Document source:
Le plan de soutien à l’aéronautique présenté le 9 juin par le gouvernement comporte un chapitre où le donnant-donnant est pour le moins spectaculaire. Une aide de 1,5 Md€ pour les constructeurs en échange de l’engagement à se lancer dans la réduction drastique de la consommation de carburant et le passage à l’hydrogène.

Ce seront les programmes à suivre ces prochaines années. Cinq types majeurs d’aéronefs sont décrits dans le dossier du ministère de l’Economie et des Finances. Deux moyens-courriers, un avion régional, des avions d’affaires et un hélicoptère.

L’A320 pourrait ainsi avoir deux successeurs. Le premier aurait recours à un turboréacteur à très haut taux de dilution pour un économie de 30 % en carburant. Il devra être capable d’utiliser 100 % de biocarburants (par exemple issus d’une valorisation de déchets), contre la norme actuelle de 50 %.

Moyens courriers « décarbonés »

Cinq projets sont lancés dès 2020 rien que sur la future soufflante. Elle contribuera à porter le taux de dilution, un élément clé du rendement, entre 20 et 25. Des nombres qui mériteront des précisions dans un avenir proche.

Car le Leap-1A affiche un taux de 12, Safran parlait jusqu’ici de 15 pour un futur turboréacteur et un taux de 30 avait été démontré en 2017… mais par un moteur turbopropulseur CROR à hélices rapides. Ce premier successeur de l’A320 devra être mis en service au début des années 2030.

Hydrogène en 2035 : « pas irréaliste »

Données fournies:
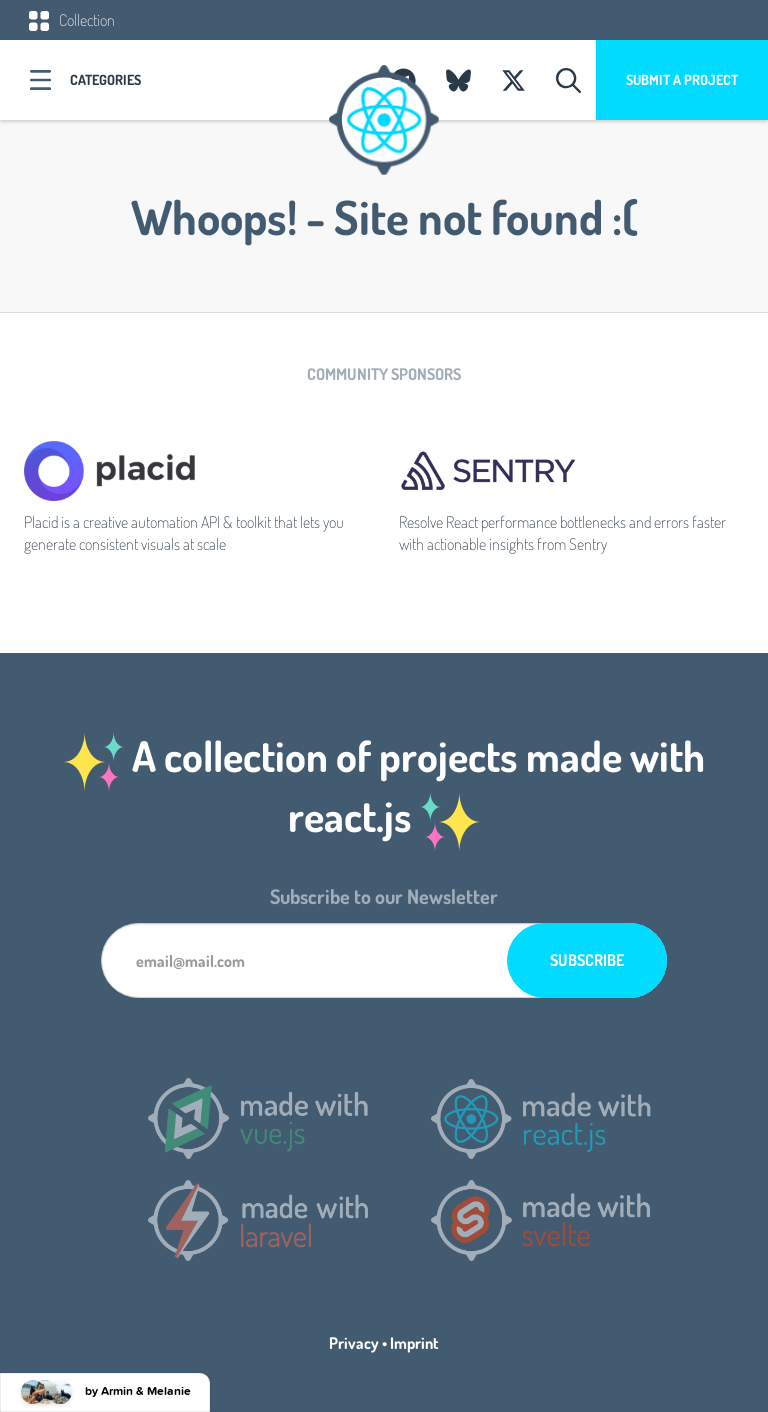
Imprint (414, 1343)
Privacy (354, 1343)
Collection (72, 20)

Consignes de travail:
A - Mettez à jour le passage du document source compris entre "Car le Leap-1A" et "des années 2030.", bornes incluses, en remplaçant "Safran" par "le motoriste".
B - Répondez brièvement à ces questions d'après le document source :
(i) Quel est le montant de l'aide prévue pour les constructeurs ?
(ii) Combien de types majeurs d'aéronefs le dossier du ministère décrit-il ?
(iii) Quel taux de dilution le Leap-1A affiche-t-il ?

Résultats successifs:
A -
Car le Leap-1A affiche un taux de 12, le motoriste parlait jusqu’ici de 15 pour un futur turboréacteur et un taux de 30 avait été démontré en 2017… mais par un moteur turbopropulseur CROR à hélices rapides. Ce premier successeur de l’A320 devra être mis en service au début des années 2030.

B -
(i) 1,5 Md€.
(ii) Cinq.
(iii) 12.